In October 2019 Sainsbury's website was searched by Ethical Consumer for information on the company's animal testing policy.

The following statement was found: "All of our own brand cosmetic and personal care and household cleaning products are approved under the Cruelty Free International Leaping Bunny programme, the internationally recognisable gold standard for cruelty free products. We adhere to a fixed cut-off date policy and proactively monitor our suppliers to ensure that our products continue to adhere to the Leaping Bunny criteria. Our supplier monitoring system is also independently audited."

However, Sainsbury's website was found to display a number of other brands that were known to use animal testing including Pfizer healthcare products such as Anadin and Chapstick. It also sold bodycare brands which test in China, even if not in Europe or the USA, such as L'Oreal. The company therefore received Ethical Consumer's middle rating for Animal Testing.

Reference:

Sainsbury's corporate website (22 October 2019)
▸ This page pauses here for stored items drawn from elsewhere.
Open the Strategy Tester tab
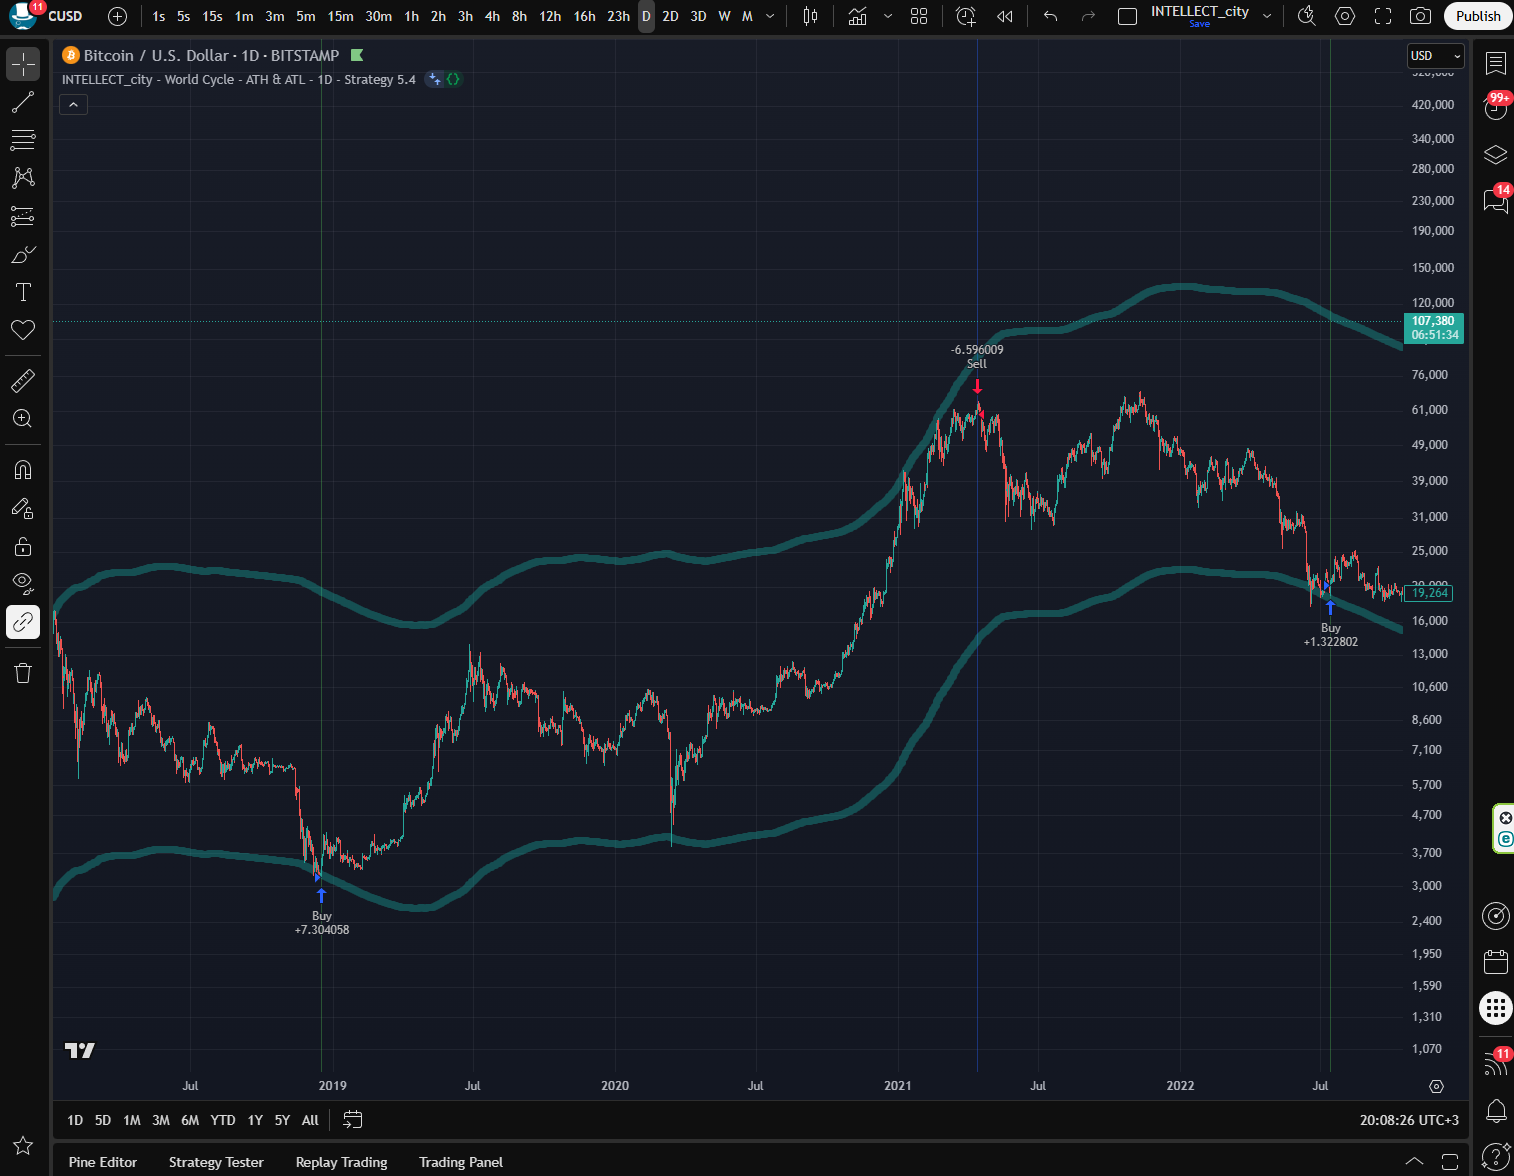pos(216,1162)
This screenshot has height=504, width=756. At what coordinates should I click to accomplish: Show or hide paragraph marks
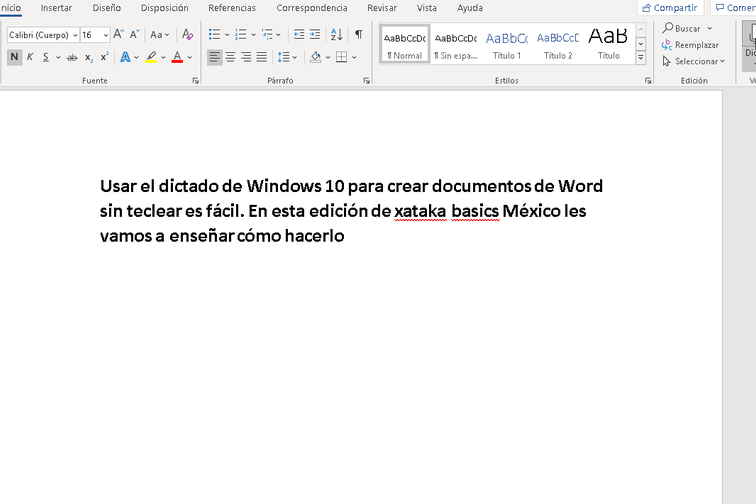(x=359, y=34)
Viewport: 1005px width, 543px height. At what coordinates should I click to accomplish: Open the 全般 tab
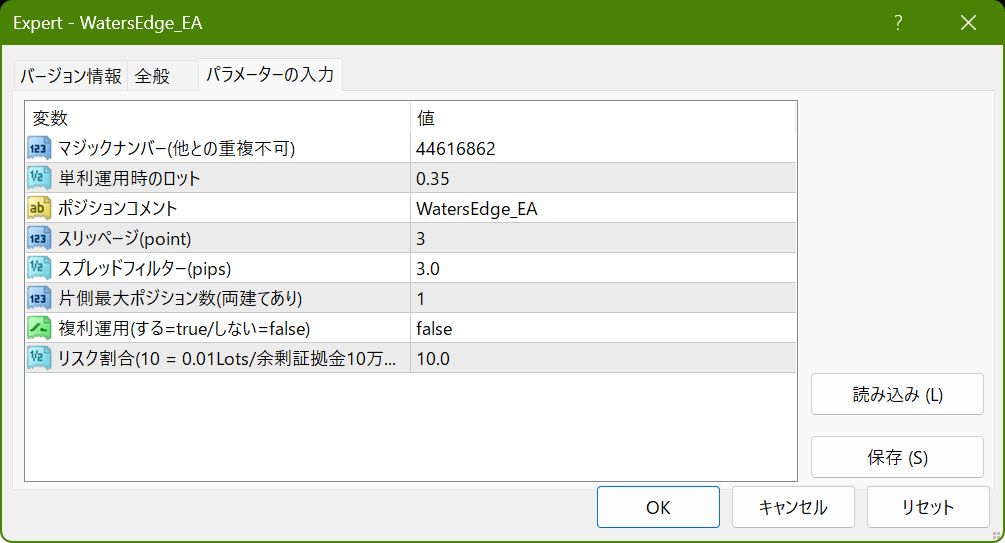(153, 76)
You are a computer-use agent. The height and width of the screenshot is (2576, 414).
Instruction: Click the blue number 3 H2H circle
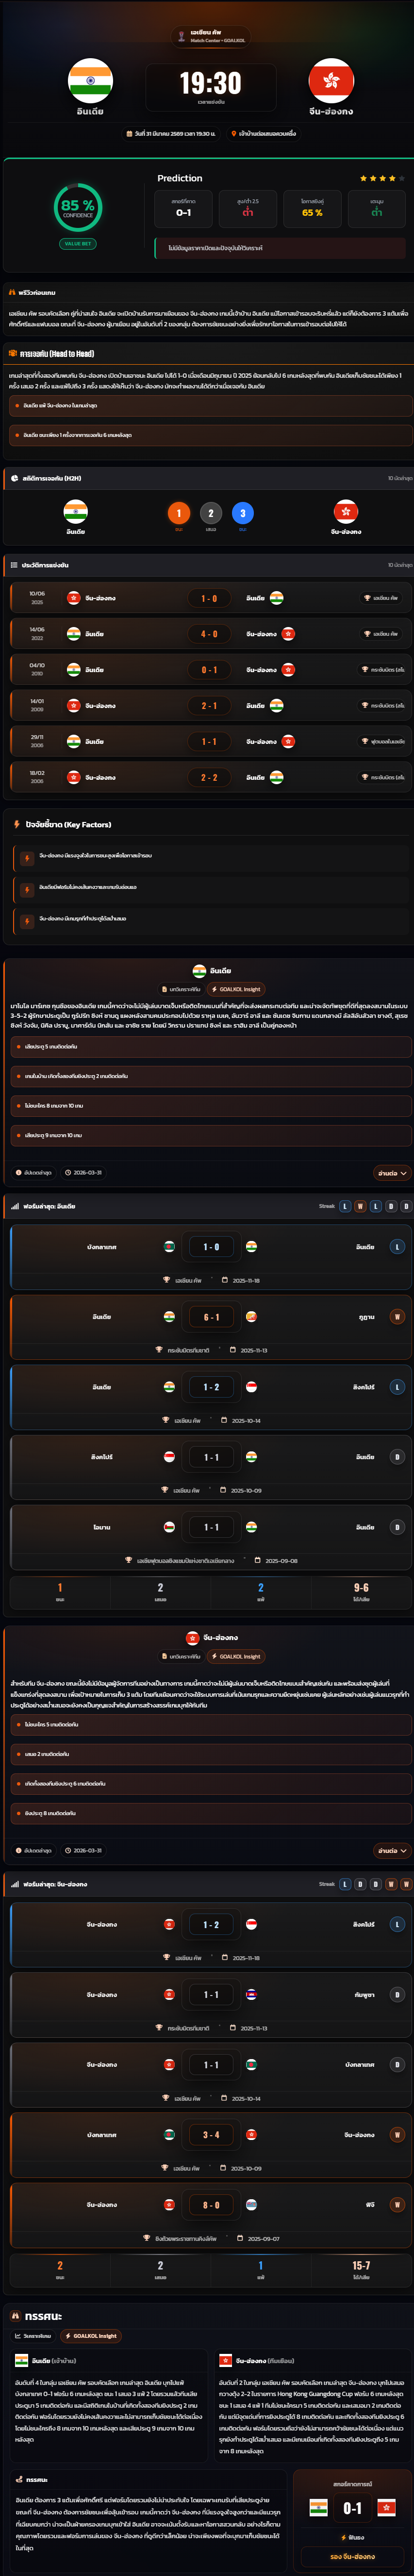(x=242, y=513)
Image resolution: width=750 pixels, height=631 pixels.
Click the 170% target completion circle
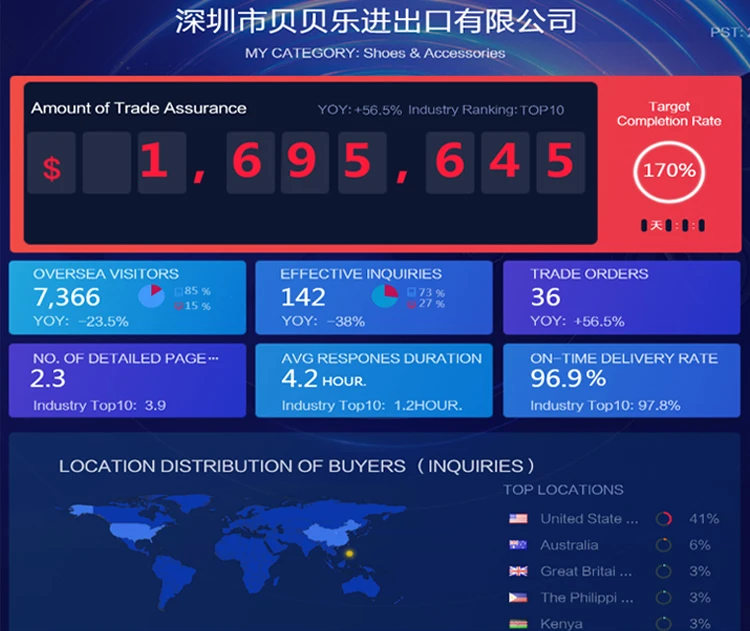tap(668, 171)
In October 2019 Ethical Consumer viewed Sainsbury's website. As Sainsbury's sold a number of meat, egg, poultry and dairy products that were not all certified organic and/ or free range, the company lost marks under the Factory Farming and Animal Rights categories.
The company did stated in its December 2019 questionnaire response: "Our most recent welfare announcement was that from April 2020 all eggs sold in store and online will be sourced from free range farms in the UK.".

Reference:

Sainsbury's website (22 October 2019)

In January 2020 Ethical Consumer viewed Sainsbury's website, www.sainsburys.co.uk, and found the company sold own-brand honey. The website was searched for a policy on bee welfare, such as bee mutilation and the killing of drones, colonies or brood to ensure maximum honey yield. Previously the company had produced a Factsheet on Bees and Biodiversity, but this document could no longer be found.
Ethical Consumer felt it necessary for companies selling own brand honey to have a policy ensuring this was not happening in their supply chain.
A questionnaire response received in December 2019 stated, "We work closely with our suppliers to ensure that good beekeeping practices are adhered to, including no-use of antibiotics, foraging of sustainable habitat and the use of organic-only crops for the Organic range.  We can trace all our honey back to the beekeeper who monitors the health of the hives regularly and ensure the honey bees are kept in good health. Sainsbury’s have Code of Practice for Crop Protection for own brand products that advocates the use of Integrated Pest Management (IPM): this helps to protect both the crop, the environment and pollinators. IPM means that alternative strategies, such as disease resistant varieties and biological control, should be considered ahead of pesticides. In addition, Sainsbury's also has a Farmed Environment Guidance document (created with The Game and Wildlife Conservation Trust) that provides guidance and 'better bets' on a number of areas, including resources for pollinators." It did not cover the concerns listed above.
Therefore the company lost half a mark under Animal Rights.

Reference:

Questionnaire response (2 January 2020)

In October 2019, Ethical Consumer viewed Argos' website, www.argos.co.uk, and found that the company sold a number of products made from leather.

A Sourcing Policy had previously been found on the Argos website. However, when searched for in October 2019, this website was found to redirect to about.sainsburys.co.uk. No evidence of a leather sourcing policy could be found on the Sainsbury's website.

As leather was a slaughterhouse by-product, the company lost half a mark in the Animal Rights category.

It also lost half a mark in the Pollution and Toxics category for the following reason. Leather, as the hide of a dead animal, naturally decomposes. To prevent this decomposition the leather industry uses a cocktail of harmful chemicals to preserve leather, including trivalent chromium sulphate, sodium sulphide, sodium sulfhydrate, arsenic and cyanide. Tannery effluent also contains large amounts of other pollutants, such as protein, hair, salt, lime sludge and acids. These can all pollute the land, air and water supply, making it a highly polluting industry.